完成したティーバッグや密封されたドライフルーツのパックは、一見すると単一の製品に見えます。しかしその実態は、包装機が稼働するはるか前から始まっている一連のチェックの積み重ねの結果です。包装フロアに立ったことのないバイヤーにとっては、そのチェックの連鎖を一つずつ順に追ってみることが役に立ちます。何が、いつ確認され、範囲を外れた場合に何が起こるのか。ここで説明することに特殊な機器は必要ありません。一貫して適用される、ごく普通の、タイミングの整った一連のチェックにすぎないのです。
品質管理はどこから始まるのか:ブレンドがホッパーに到達する前
最初のチェックポイントは、機械ではなく倉庫の入口にあります。入荷するハーブ、フルーツピース、茶葉のロットはすべて、生産に投入される前にそれぞれの規格と照合されます。この一段階が、その後のすべてが正しくなる見込みを持てるかどうかを左右します。この工程を省く製造者は、単に問題を後工程に先送りしているにすぎず、後工程では発見がより難しく、より高くつきます。
入荷原料検査
受入検査は通常、ロットの目視確認と客観的な試験を組み合わせて行われます。訓練を受けたオペレーターが異物、色の異常、匂いの異常をスクリーニングし、水分測定によって原料が規格の許容範囲内にあることを確認します。納品書や合意済みの試験データなどサプライヤーの書類は、そのまま信用されるのではなく、実際のロットと照合されます。この段階を通過したロットだけが現場に払い出され、バッチ記録に紐づけられます。この記録が、以降のすべてのトレーサビリティの基点となります。

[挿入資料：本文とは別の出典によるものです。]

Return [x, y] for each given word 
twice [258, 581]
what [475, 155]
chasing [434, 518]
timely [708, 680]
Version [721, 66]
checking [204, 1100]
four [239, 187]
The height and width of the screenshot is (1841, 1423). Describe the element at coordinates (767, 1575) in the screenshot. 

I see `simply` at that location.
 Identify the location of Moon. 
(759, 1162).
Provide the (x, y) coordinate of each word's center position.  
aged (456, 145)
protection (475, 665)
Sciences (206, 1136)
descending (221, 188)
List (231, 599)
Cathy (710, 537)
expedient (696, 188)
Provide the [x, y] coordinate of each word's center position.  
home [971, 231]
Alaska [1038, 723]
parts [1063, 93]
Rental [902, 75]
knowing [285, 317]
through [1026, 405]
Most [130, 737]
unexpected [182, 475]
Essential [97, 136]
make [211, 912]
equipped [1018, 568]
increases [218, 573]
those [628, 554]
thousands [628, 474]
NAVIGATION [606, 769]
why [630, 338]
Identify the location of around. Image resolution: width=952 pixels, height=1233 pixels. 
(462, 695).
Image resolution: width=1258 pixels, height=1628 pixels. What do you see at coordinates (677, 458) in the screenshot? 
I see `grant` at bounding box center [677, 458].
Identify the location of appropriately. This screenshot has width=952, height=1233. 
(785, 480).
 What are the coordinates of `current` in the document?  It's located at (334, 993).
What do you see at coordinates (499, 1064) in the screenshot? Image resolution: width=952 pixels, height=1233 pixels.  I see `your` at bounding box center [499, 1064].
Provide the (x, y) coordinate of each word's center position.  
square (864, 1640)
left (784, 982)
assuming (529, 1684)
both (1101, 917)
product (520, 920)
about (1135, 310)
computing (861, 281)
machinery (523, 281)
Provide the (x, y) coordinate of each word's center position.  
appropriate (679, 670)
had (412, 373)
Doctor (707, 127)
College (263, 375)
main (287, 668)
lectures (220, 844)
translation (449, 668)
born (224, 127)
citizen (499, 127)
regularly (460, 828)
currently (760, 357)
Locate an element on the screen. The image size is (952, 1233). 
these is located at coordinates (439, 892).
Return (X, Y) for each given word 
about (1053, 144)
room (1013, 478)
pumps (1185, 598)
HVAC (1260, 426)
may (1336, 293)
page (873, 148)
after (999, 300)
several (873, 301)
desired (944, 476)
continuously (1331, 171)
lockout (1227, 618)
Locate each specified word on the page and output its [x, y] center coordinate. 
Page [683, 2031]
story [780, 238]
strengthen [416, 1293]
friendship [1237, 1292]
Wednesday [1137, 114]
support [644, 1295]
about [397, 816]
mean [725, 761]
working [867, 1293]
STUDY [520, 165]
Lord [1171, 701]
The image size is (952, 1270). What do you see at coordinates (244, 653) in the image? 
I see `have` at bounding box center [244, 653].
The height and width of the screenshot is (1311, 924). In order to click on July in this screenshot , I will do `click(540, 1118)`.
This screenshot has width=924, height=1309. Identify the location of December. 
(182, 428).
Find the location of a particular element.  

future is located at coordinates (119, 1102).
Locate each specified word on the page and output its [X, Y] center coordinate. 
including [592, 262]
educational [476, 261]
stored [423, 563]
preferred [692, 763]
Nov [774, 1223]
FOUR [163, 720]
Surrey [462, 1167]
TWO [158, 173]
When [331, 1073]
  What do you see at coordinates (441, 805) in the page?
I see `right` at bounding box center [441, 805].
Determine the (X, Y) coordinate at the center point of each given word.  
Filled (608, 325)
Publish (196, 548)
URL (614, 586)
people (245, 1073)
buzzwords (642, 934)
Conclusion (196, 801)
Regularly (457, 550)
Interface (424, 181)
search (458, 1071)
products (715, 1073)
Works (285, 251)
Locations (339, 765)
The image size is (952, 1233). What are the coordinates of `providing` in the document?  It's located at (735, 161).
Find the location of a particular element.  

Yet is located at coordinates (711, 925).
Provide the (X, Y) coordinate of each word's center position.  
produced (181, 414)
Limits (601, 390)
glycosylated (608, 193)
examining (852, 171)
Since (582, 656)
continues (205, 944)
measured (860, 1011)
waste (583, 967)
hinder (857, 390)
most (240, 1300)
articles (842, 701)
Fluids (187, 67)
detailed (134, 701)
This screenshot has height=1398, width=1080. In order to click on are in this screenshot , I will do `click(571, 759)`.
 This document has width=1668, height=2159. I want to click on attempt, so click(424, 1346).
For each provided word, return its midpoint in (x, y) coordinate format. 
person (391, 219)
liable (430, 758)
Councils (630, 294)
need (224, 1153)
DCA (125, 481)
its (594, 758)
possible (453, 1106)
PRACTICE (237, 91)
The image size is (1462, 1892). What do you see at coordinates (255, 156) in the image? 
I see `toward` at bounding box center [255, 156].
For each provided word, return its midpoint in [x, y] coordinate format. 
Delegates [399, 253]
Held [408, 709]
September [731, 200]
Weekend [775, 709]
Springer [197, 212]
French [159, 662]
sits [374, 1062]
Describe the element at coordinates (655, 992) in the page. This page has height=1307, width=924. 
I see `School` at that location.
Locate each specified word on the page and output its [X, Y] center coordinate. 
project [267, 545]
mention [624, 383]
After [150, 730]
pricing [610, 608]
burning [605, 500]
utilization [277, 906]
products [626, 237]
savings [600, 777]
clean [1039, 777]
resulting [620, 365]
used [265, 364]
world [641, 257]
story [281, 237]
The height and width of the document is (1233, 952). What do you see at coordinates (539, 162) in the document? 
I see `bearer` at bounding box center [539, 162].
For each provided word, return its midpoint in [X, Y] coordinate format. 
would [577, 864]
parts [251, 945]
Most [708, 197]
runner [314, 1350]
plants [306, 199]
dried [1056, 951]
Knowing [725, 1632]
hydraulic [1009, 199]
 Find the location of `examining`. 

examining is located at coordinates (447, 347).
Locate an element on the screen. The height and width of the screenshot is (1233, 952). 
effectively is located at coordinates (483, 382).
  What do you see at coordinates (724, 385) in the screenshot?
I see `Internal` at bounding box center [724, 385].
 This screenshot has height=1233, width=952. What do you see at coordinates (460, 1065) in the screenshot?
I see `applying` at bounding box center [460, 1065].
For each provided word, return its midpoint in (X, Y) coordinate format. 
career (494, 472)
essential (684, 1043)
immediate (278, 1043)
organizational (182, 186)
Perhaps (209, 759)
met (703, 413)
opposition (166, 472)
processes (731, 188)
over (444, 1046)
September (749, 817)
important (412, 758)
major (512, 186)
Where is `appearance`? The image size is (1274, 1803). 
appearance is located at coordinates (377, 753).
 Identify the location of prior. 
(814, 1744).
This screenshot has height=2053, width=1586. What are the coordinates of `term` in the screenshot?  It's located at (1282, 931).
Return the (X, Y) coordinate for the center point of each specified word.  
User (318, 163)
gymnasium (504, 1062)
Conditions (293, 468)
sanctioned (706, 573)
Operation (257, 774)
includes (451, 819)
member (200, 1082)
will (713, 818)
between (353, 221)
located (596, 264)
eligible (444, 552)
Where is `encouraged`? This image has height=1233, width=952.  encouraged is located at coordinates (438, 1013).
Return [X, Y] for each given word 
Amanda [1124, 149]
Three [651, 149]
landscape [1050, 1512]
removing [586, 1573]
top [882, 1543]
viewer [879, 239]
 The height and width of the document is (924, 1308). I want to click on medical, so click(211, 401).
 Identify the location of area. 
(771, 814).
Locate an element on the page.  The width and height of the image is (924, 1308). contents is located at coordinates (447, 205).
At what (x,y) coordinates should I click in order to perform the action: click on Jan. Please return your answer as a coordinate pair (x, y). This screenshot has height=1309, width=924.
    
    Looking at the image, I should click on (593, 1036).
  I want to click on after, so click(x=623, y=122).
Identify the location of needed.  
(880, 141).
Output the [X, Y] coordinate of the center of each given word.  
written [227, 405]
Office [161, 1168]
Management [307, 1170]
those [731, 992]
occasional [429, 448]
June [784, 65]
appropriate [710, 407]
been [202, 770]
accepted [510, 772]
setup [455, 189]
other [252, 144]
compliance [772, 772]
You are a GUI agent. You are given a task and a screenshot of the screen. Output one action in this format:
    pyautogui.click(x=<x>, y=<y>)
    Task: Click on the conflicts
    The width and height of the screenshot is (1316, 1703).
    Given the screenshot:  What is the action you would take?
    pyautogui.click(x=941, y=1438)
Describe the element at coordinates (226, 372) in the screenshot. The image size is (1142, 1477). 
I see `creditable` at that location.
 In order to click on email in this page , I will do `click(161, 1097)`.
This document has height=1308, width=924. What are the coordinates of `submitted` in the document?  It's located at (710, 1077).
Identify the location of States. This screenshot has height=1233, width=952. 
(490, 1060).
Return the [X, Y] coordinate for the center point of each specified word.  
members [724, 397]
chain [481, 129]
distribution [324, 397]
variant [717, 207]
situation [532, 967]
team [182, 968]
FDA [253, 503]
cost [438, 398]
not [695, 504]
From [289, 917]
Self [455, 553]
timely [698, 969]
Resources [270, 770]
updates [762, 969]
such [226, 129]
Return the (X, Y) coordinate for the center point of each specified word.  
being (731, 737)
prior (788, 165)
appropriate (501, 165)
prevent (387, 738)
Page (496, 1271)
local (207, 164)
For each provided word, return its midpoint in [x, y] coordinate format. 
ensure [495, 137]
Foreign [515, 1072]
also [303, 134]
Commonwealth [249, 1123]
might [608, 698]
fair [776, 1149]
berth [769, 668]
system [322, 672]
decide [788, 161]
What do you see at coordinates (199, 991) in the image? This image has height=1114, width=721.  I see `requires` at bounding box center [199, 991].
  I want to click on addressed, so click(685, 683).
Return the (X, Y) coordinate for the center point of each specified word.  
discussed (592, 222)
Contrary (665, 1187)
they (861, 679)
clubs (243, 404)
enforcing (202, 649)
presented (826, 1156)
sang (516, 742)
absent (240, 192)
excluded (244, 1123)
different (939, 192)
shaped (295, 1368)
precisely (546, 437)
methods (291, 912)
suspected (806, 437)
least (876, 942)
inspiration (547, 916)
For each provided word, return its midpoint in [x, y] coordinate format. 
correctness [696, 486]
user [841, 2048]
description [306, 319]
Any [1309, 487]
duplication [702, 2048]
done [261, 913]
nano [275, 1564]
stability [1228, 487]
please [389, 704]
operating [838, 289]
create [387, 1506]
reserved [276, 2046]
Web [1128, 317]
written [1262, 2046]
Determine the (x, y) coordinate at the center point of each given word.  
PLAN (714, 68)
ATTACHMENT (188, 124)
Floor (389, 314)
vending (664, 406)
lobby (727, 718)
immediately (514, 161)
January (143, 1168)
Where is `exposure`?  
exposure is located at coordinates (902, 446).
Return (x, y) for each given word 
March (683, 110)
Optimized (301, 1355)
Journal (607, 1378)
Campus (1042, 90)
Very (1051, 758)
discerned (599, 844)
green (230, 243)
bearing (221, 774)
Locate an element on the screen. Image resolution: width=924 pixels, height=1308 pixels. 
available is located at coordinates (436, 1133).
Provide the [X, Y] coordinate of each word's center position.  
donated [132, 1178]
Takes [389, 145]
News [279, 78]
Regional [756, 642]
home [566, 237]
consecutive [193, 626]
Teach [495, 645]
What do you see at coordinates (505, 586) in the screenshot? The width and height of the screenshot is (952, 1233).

インプロセスチェック:稼働中のラインにおける水分と重量
機械が稼働し始めても品質管理は止まりません。管理の場はライン自体へと移ります。ストリング・アンド・タグ方式のバッグ充填ラインで最も重要な抜き取り確認は二つあります。グラム目付量は、目標充填量に対して一定間隔で確認されます。例えば茶の種類によっては1.5〜3グラムの範囲に設定される充填量ですが、ホッパーが空になるにつれて、あるいはブレンドが沈降するにつれて、充填重量は生産中に気づかないうちにずれていく可能性があるためです。水分も定期的に確認されます。長時間のシフトの間に周囲の湿気を吸収したハーブやフルーツピースは、受入検査を通過したあとでも安定範囲を外れることがあるからです。両方のチェックはバッチに対して記録されるため、ずれた値は事後にではなく、生産がまだ進行している最中に発見され、修正されます。